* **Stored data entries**
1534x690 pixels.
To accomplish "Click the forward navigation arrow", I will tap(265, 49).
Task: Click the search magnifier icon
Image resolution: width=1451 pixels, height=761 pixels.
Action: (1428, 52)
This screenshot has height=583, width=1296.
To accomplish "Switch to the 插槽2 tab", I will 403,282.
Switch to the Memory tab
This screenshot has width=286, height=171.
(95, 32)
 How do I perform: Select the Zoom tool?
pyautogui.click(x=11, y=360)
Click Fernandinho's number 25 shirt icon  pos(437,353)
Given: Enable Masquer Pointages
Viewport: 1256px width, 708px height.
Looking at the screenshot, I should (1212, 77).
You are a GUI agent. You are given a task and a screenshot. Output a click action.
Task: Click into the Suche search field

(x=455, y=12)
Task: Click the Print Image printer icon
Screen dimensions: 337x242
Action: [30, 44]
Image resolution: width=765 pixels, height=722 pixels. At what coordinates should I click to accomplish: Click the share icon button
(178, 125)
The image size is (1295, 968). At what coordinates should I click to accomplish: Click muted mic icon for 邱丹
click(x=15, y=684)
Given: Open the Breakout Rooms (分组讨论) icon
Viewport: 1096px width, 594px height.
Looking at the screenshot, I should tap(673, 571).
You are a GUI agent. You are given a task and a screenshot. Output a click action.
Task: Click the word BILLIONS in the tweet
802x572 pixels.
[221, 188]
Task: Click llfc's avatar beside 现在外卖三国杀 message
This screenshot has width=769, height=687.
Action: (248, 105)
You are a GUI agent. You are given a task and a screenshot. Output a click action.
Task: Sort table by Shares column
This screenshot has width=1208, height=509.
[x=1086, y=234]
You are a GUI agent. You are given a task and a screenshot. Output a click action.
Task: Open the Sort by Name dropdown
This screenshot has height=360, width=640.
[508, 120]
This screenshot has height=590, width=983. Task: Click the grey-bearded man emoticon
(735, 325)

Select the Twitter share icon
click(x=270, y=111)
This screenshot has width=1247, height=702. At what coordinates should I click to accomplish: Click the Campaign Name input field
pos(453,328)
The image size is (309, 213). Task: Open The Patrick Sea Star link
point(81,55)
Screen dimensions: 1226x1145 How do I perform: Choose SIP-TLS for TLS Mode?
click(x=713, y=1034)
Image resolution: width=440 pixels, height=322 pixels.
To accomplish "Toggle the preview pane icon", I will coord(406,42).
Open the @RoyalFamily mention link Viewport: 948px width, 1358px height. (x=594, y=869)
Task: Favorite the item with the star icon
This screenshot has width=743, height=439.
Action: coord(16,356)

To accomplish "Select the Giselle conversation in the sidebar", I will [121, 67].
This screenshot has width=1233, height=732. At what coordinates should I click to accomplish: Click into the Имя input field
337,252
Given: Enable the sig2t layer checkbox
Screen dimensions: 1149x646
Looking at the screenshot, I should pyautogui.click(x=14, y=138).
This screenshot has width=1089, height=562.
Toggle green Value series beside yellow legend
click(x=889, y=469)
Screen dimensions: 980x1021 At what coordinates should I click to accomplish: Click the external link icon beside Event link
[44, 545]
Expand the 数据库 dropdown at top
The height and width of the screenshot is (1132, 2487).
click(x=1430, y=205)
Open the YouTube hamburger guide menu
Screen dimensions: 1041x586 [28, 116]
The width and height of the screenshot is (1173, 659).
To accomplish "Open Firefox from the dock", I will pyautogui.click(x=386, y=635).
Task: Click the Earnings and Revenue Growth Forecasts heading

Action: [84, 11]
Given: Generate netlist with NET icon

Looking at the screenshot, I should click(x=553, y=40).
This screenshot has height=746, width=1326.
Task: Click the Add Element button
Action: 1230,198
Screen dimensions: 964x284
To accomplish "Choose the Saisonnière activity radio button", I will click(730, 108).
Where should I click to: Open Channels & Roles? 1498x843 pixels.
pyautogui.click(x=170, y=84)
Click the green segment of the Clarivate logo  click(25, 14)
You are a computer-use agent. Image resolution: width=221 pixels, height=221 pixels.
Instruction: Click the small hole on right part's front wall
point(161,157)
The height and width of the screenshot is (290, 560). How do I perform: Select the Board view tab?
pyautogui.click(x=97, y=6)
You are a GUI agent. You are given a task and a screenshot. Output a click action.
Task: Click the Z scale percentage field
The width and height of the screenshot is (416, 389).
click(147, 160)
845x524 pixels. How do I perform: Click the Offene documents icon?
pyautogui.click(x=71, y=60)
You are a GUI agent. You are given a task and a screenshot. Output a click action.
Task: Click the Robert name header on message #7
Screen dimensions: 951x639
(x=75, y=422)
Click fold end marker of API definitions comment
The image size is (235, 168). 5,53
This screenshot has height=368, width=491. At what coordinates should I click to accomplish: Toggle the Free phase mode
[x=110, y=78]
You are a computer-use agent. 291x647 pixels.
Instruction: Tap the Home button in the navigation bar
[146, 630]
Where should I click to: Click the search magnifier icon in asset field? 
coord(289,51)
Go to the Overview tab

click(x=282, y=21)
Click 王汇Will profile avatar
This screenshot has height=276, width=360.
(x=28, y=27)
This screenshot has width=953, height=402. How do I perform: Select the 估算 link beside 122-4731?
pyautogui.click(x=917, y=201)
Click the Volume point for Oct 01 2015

* **Work required**
Copy out every one of the items above word for word.

* **Output**
1534x690 pixels.
To accomplish "Click the forward navigation arrow", I will tap(265, 49).
Task: Click the search magnifier icon
Image resolution: width=1451 pixels, height=761 pixels.
Action: (1428, 52)
This screenshot has height=583, width=1296.
To accomplish "Switch to the 插槽2 tab", I will 403,282.
Switch to the Memory tab
This screenshot has width=286, height=171.
(95, 32)
 How do I perform: Select the Zoom tool?
pyautogui.click(x=11, y=360)
Click Fernandinho's number 25 shirt icon  pos(437,353)
Given: Enable Masquer Pointages
Viewport: 1256px width, 708px height.
Looking at the screenshot, I should (1212, 77).
You are a GUI agent. You are given a task and a screenshot. Output a click action.
Task: Click into the Suche search field

(x=455, y=12)
Task: Click the Print Image printer icon
Screen dimensions: 337x242
Action: [30, 44]
Image resolution: width=765 pixels, height=722 pixels. At what coordinates should I click to accomplish: Click the share icon button
(178, 125)
The image size is (1295, 968). At what coordinates should I click to accomplish: Click muted mic icon for 邱丹
click(x=15, y=684)
Given: Open the Breakout Rooms (分组讨论) icon
Viewport: 1096px width, 594px height.
Looking at the screenshot, I should tap(673, 571).
You are a GUI agent. You are given a task and a screenshot. Output a click action.
Task: Click the word BILLIONS in the tweet
802x572 pixels.
[221, 188]
Task: Click llfc's avatar beside 现在外卖三国杀 message
This screenshot has width=769, height=687.
Action: (248, 105)
You are a GUI agent. You are given a task and a screenshot. Output a click action.
Task: Sort table by Shares column
This screenshot has width=1208, height=509.
[x=1086, y=234]
You are a GUI agent. You are given a task and a screenshot. Output a click action.
Task: Open the Sort by Name dropdown
This screenshot has height=360, width=640.
[508, 120]
This screenshot has height=590, width=983. Task: Click the grey-bearded man emoticon
(735, 325)

Select the Twitter share icon
click(x=270, y=111)
This screenshot has width=1247, height=702. At what coordinates should I click to accomplish: Click the Campaign Name input field
pos(453,328)
The image size is (309, 213). Task: Open The Patrick Sea Star link
point(81,55)
Screen dimensions: 1226x1145 How do I perform: Choose SIP-TLS for TLS Mode?
click(x=713, y=1034)
Image resolution: width=440 pixels, height=322 pixels.
To accomplish "Toggle the preview pane icon", I will coord(406,42).
Open the @RoyalFamily mention link Viewport: 948px width, 1358px height. (x=594, y=869)
Task: Favorite the item with the star icon
This screenshot has width=743, height=439.
Action: coord(16,356)

To accomplish "Select the Giselle conversation in the sidebar", I will [121, 67].
This screenshot has width=1233, height=732. At what coordinates should I click to accomplish: Click into the Имя input field
337,252
Given: Enable the sig2t layer checkbox
Screen dimensions: 1149x646
Looking at the screenshot, I should pyautogui.click(x=14, y=138).
This screenshot has width=1089, height=562.
Toggle green Value series beside yellow legend
click(x=889, y=469)
Screen dimensions: 980x1021 At what coordinates should I click to accomplish: Click the external link icon beside Event link
[44, 545]
Expand the 数据库 dropdown at top
The height and width of the screenshot is (1132, 2487).
click(x=1430, y=205)
Open the YouTube hamburger guide menu
Screen dimensions: 1041x586 [28, 116]
The width and height of the screenshot is (1173, 659).
To accomplish "Open Firefox from the dock", I will pyautogui.click(x=386, y=635).
Task: Click the Earnings and Revenue Growth Forecasts heading

Action: [84, 11]
Given: Generate netlist with NET icon

Looking at the screenshot, I should click(x=553, y=40).
This screenshot has height=746, width=1326.
Task: Click the Add Element button
Action: 1230,198
Screen dimensions: 964x284
To accomplish "Choose the Saisonnière activity radio button", I will click(730, 108).
Where should I click to: Open Channels & Roles? 1498x843 pixels.
pyautogui.click(x=170, y=84)
Click the green segment of the Clarivate logo  click(25, 14)
You are a computer-use agent. Image resolution: width=221 pixels, height=221 pixels.
Instruction: Click the small hole on right part's front wall
point(161,157)
The height and width of the screenshot is (290, 560). How do I perform: Select the Board view tab?
pyautogui.click(x=97, y=6)
You are a GUI agent. You are given a task and a screenshot. Output a click action.
Task: Click the Z scale percentage field
The width and height of the screenshot is (416, 389).
click(147, 160)
845x524 pixels. How do I perform: Click the Offene documents icon?
pyautogui.click(x=71, y=60)
You are a GUI agent. You are given a task and a screenshot. Output a click action.
Task: Click the Robert name header on message #7
Screen dimensions: 951x639
(x=75, y=422)
Click fold end marker of API definitions comment
The image size is (235, 168). 5,53
This screenshot has height=368, width=491. At what coordinates should I click to accomplish: Toggle the Free phase mode
[x=110, y=78]
You are a computer-use agent. 291x647 pixels.
Instruction: Tap the Home button in the navigation bar
[146, 630]
Where should I click to: Click the search magnifier icon in asset field? 
coord(289,51)
Go to the Overview tab

click(x=282, y=21)
Click 王汇Will profile avatar
This screenshot has height=276, width=360.
(x=28, y=27)
This screenshot has width=953, height=402. How do I perform: Select the 估算 link beside 122-4731?
pyautogui.click(x=917, y=201)
Click the Volume point for Oct 01 2015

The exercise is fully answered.